The reason I push hard on context engineering early: it’s cheap to fix now and expensive to fix later. If you build a context strategy that works at 100 users, it scales gracefully. If you build something that just concatenates everything and hopes for the best, you’ll hit a wall — performance degrades, costs spike, and the fix requires rearchitecting the data layer.

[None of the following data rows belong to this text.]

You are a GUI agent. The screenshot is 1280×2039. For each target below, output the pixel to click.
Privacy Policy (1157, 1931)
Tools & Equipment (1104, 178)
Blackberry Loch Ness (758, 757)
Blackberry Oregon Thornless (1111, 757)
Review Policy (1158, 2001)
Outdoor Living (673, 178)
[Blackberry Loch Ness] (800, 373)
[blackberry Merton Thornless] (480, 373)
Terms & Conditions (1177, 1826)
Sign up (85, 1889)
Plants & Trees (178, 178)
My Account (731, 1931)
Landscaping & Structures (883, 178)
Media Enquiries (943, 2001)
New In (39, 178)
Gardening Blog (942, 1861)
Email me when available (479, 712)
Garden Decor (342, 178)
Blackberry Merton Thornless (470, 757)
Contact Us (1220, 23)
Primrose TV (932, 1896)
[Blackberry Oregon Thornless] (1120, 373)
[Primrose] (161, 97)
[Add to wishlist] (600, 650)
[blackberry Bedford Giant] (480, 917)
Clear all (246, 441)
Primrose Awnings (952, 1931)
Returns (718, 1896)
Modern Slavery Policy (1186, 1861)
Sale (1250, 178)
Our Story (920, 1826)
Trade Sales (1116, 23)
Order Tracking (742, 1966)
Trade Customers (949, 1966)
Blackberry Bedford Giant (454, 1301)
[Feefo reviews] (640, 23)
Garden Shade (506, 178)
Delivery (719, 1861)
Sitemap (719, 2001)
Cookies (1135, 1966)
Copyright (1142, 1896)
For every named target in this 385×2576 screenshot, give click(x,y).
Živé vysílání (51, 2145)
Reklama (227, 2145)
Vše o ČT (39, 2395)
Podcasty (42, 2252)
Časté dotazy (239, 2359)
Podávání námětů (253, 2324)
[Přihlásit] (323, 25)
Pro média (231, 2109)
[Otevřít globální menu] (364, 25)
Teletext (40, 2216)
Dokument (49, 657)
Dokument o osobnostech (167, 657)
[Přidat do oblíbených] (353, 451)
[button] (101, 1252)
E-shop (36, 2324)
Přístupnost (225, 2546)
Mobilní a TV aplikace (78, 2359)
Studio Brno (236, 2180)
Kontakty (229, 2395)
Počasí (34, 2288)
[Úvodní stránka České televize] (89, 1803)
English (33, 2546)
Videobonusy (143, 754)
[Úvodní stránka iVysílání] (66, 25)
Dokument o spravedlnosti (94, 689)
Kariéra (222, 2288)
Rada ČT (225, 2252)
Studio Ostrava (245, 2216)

And here’s the other thing: good context engineering is what makes your product feel like it’s paying attention. Not the model — the model is the same for everyone. The product that surfaces the right memory, the right knowledge, the right conversation history at the right moment feels genuinely intelligent. That’s your product doing that. The model is just the inference engine.

Founder Takeaway

Before you spend another hour rewriting your system prompt, do this: print out (or log) exactly what you’re sending to the model on a real user request. The full context window — system prompt, history, retrieved chunks, user message, all of it. Read it like you’re the model. Is there anything in there that would confuse you? Is there anything important that’s missing?

That exercise alone will tell you more about why your outputs are mediocre than any amount of prompt tuning. Context engineering isn’t a new framework or a tool you need to buy — it’s the discipline of being intentional about every token you send to the model. Curate the window. Maximize signal. The model will do the rest.